Text passage:
2014 - 2015 Iowa Lakes Community College (NJCAA) Team Captain

2015 NJCAA All American

== Training ==
Trained with Kwajalein Swim Team until the age of 15.

2010-2012 training location: Spire Institute, Michael Johnson Performance Center, Geneva, Ohio, under Coach: Jim Bocci

2013-2015 training location: Iowa Lakes College, Men's Swimming & Diving, Estherville, Iowa,

2015-2016 training location: The Bolles School - Jacksonville, Florida, under Coach: Jon Sakovich

2016-2018 Maryville University, Maryville University Athletics, St. Louis, MO

== Early life ==
Giordan was raised on Ebeye Island, the most populous island of Kwajalein Atoll in the Marshall Islands, where his mother, Mary Harris, was born. His mom regularly took him to the lagoon as a baby, where he spent countless hours swimming. He started swim team at the age of six and was the first swimmer from Ebeye to be a part of Kwajalein Swim Team on the neighboring US military base which houses the only pool in the Marshall Islands. He traveled to and from practice from Ebeye to Kwajalein, by ferry that took a half hour each way. During training for competitions he would travel back and forth for morning practice and again for evening practice, being on the ferry 4 times in a day.

What to work on:
Answer these questions using the text about Giordan's swimming career.
(a) Who coached Giordan at The Bolles School in Jacksonville, Florida?
(b) How long did the ferry ride between Ebeye and Kwajalein take each way?
(c) At what age did Giordan start swim team?

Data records
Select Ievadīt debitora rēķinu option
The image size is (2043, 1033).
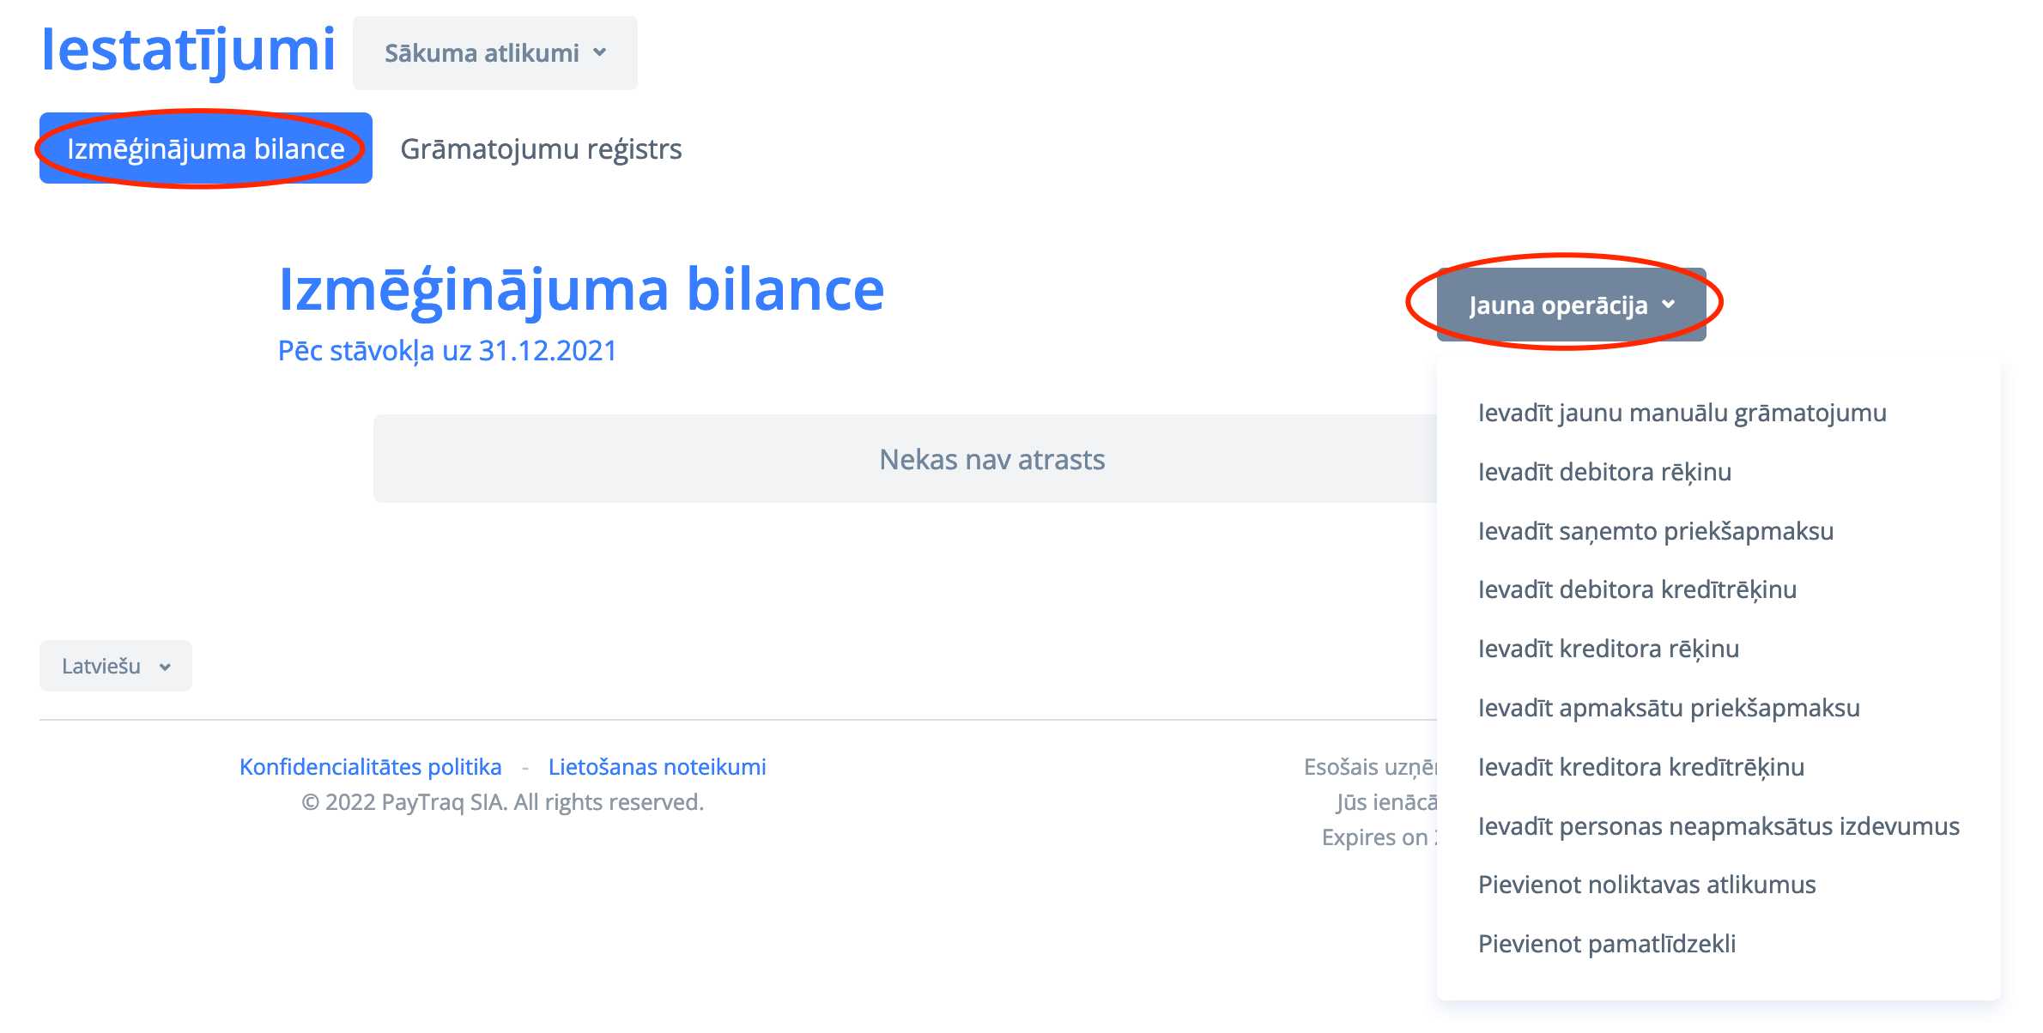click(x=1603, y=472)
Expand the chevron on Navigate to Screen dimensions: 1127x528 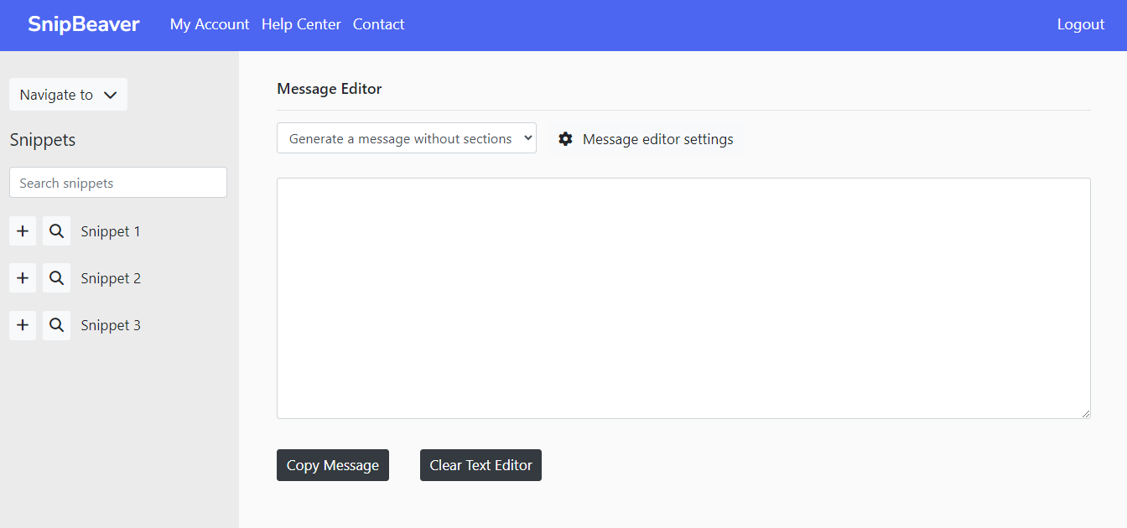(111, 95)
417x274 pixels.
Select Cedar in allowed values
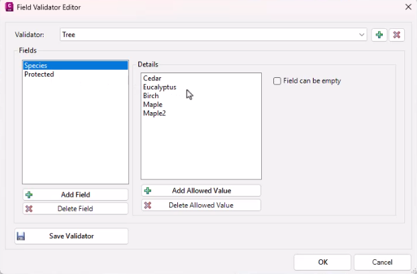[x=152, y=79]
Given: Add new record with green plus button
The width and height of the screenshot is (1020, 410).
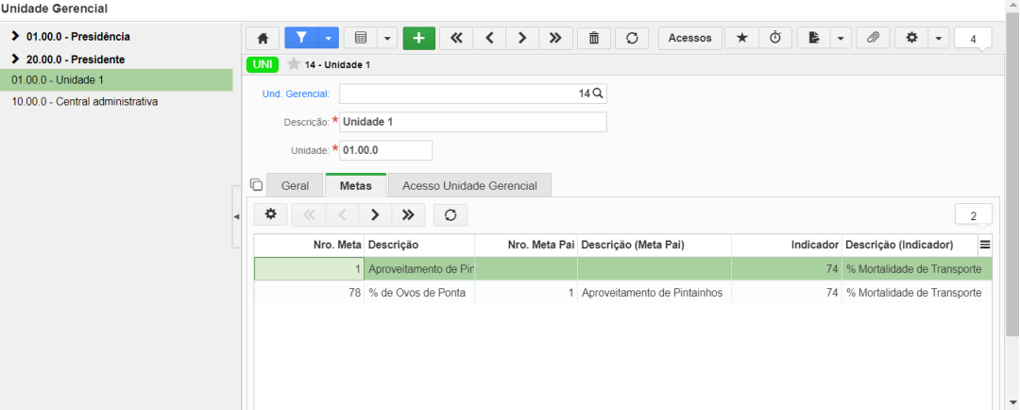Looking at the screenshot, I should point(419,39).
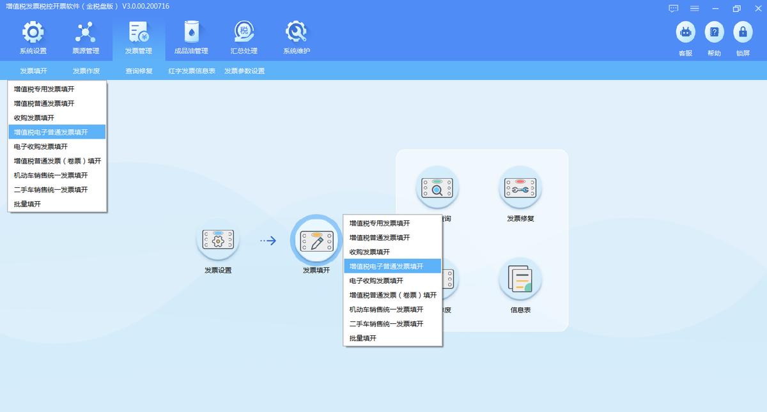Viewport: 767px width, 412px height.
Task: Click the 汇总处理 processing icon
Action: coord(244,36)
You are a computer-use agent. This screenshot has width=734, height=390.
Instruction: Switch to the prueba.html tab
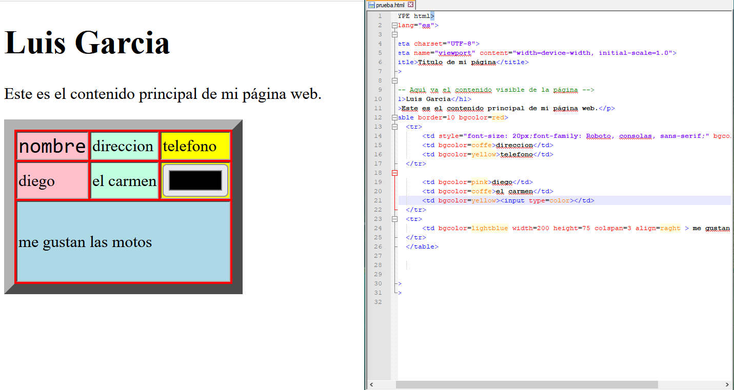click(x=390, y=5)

==

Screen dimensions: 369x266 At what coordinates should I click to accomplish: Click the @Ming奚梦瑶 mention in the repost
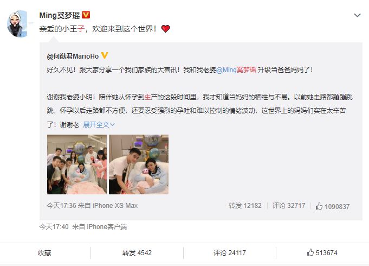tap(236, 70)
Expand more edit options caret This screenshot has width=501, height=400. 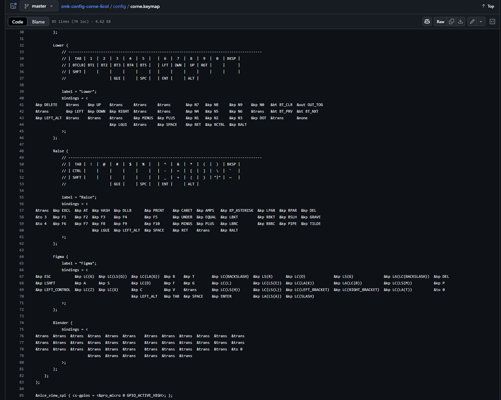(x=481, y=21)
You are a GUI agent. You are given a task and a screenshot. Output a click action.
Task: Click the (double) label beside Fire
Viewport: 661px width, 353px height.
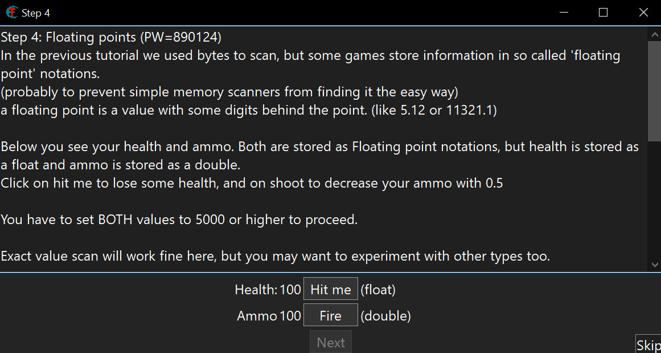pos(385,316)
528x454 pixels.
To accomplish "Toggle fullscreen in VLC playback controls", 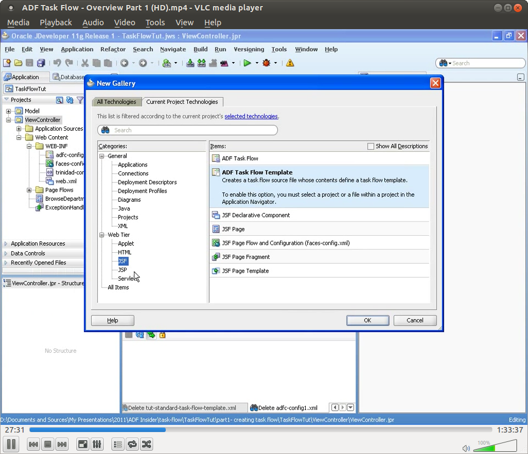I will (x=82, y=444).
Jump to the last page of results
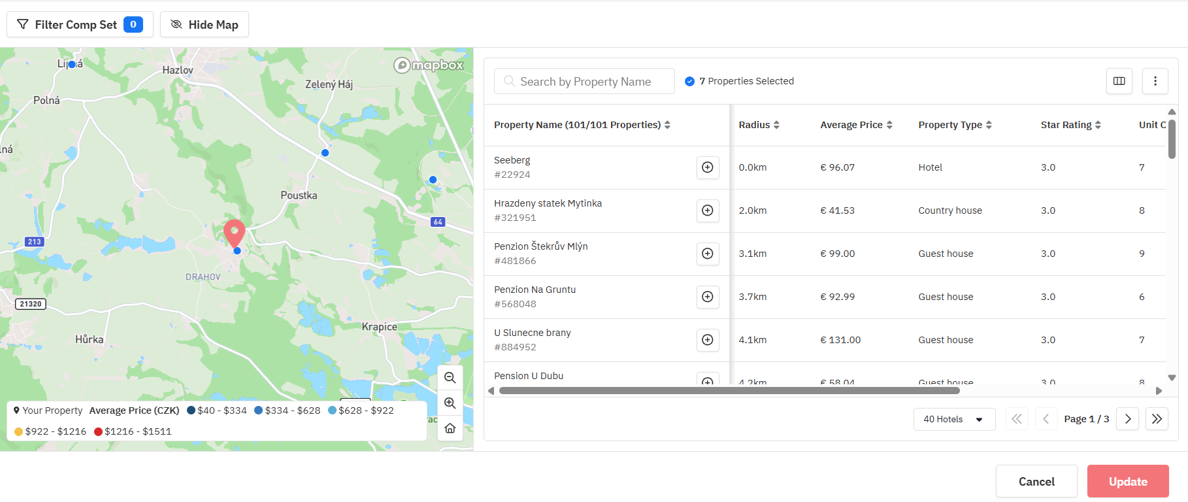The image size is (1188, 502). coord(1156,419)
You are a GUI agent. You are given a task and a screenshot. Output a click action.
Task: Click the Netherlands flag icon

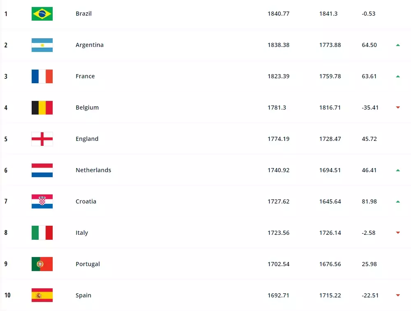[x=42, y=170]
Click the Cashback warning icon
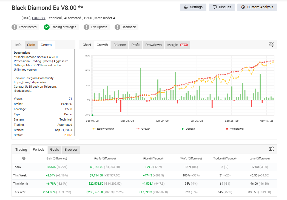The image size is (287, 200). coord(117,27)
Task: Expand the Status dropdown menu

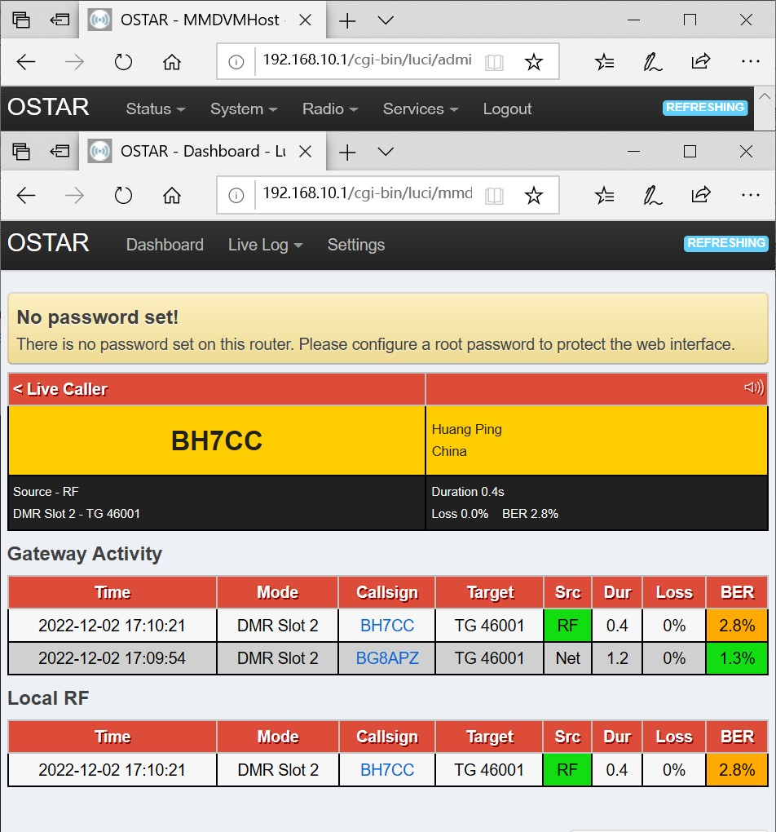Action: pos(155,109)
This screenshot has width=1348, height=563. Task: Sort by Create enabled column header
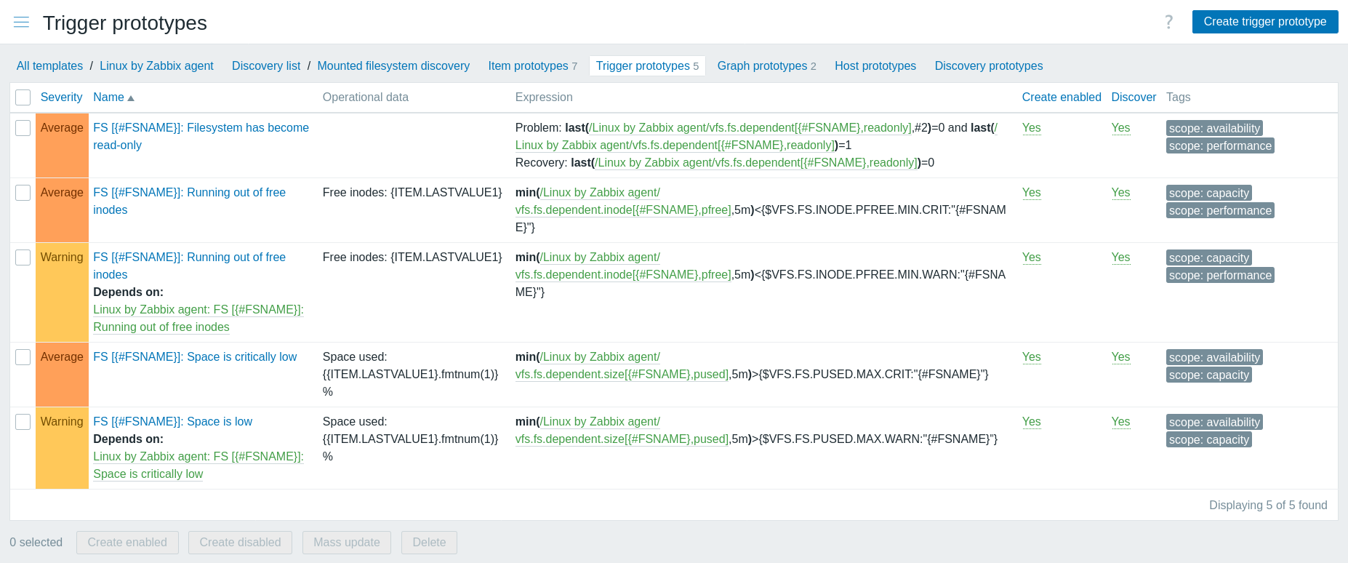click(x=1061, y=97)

--

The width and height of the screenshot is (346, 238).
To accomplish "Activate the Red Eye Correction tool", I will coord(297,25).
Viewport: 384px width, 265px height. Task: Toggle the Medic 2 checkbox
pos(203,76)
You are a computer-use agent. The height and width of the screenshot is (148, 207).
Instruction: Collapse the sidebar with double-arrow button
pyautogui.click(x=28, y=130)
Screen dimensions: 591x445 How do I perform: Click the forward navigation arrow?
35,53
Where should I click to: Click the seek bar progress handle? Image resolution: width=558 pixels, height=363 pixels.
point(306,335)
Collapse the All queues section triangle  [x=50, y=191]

Result of this exercise:
(a) Jon Sakovich
(b) A half hour
(c) Six